D2C市場は、ECの普及やSNSの発展を背景に成長を続けています。メーカーやブランドが消費者と直接つながることで、顧客ニーズを迅速に把握しながら商品開発やマーケティングを行える点が大きな強みです。経済産業省の「電子商取引に関する市場調査」によると、日本国内のBtoC-EC市場規模は2024年に26.1兆円となり、前年比5.1%増加しています。
一方で、市場の拡大に伴い競争も激化しており、従来と同じ手法だけでは継続的な成長を見込むことが難しくなっています。

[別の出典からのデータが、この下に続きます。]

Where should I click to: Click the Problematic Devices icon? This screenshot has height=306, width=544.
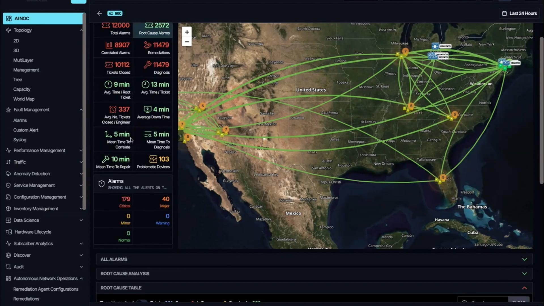click(x=153, y=159)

近年は顧客データの活用や生成AIの導入、パーソナライズ施策の強化など、D2Cを取り巻く環境が大きく変化しています。また、物価上昇や消費者ニーズの多様化への対応も欠かせません。本記事では、2026年のD2C市場で注目される最新トレンドと市場動向を紹介します。
1. 顧客データ活用の重要性がさらに高まる
D2C市場では、顧客データの活用がこれまで以上に重要になっています。
近年はプライバシー保護への意識の高まりやCookie規制の強化により、第三者データに依存したマーケティングの効果が低下しつつあります。そのため、多くのD2Cブランドが自社で収集した顧客データ(ファーストパーティデータ)を活用し、顧客理解の深化や売上向上につなげる取り組みを進めています。
例えば、購入履歴や閲覧履歴、会員登録情報、メールマガジンの反応データなどを分析することで、顧客ごとに最適な商品提案やキャンペーン配信が可能になります。国内でも、定期購入型のD2CブランドやEC事業者を中心に、CRMツールやマーケティングオートメーションを活用したパーソナライズ施策が広がっています。

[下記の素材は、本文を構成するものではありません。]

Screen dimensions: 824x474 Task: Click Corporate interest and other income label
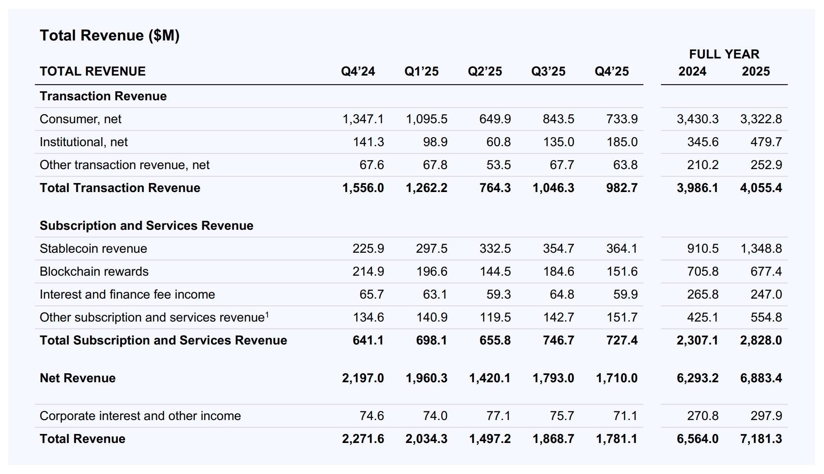pos(140,416)
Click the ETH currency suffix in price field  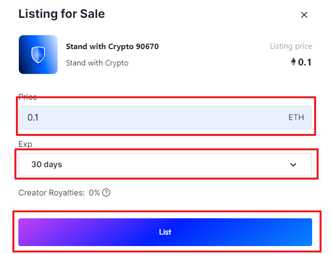296,118
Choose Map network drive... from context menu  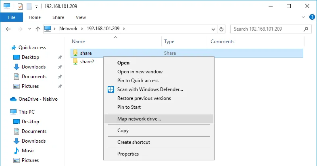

また、Shopify(ショピファイ)やecforce(イーシーフォース)などのECプラットフォームでは、顧客データを活用した販促機能や分析機能の導入や活用が進んでいます。新規顧客獲得コストが上昇するなか、既存顧客との関係強化はますます重要になっています。
今後のD2Cビジネスでは、単にデータを収集するだけでなく、顧客のニーズや購買行動を分析し、商品開発やマーケティング施策へ反映することが競争力を左右する重要なポイントとなるでしょう。
2. 生成AIの活用がD2C運営の標準になる
生成AIの普及により、D2C事業においてもAIを活用した業務効率化や顧客体験の向上が進んでいます。これまでは一部の大企業を中心に導入されていましたが、近年は中小規模のD2Cブランドでも利用しやすい環境が整い、日常業務のさまざまな場面で活用されるようになっています。
総務省の「令和7年版 情報通信白書」によると、日本国内における生成AIの利用率は2024年度時点で26.7%となっており、生成AIの活用は急速に広がっています。D2C事業者においても、マーケティングや顧客対応への導入が進んでいます。
例えば、ChatGPT(チャットジーピーティ)やGemini(ジェミニ)などの生成AIを活用することで、商品説明文やメールマガジン、SNS投稿、広告コピーの作成を効率化できます。また、AIチャットボットを導入することで、問い合わせ対応の自動化や顧客サポートの品質向上も期待できます。さらに、顧客データと組み合わせることで、一人ひとりの興味や購買履歴に応じた商品提案やマーケティング施策を実施できるようになります。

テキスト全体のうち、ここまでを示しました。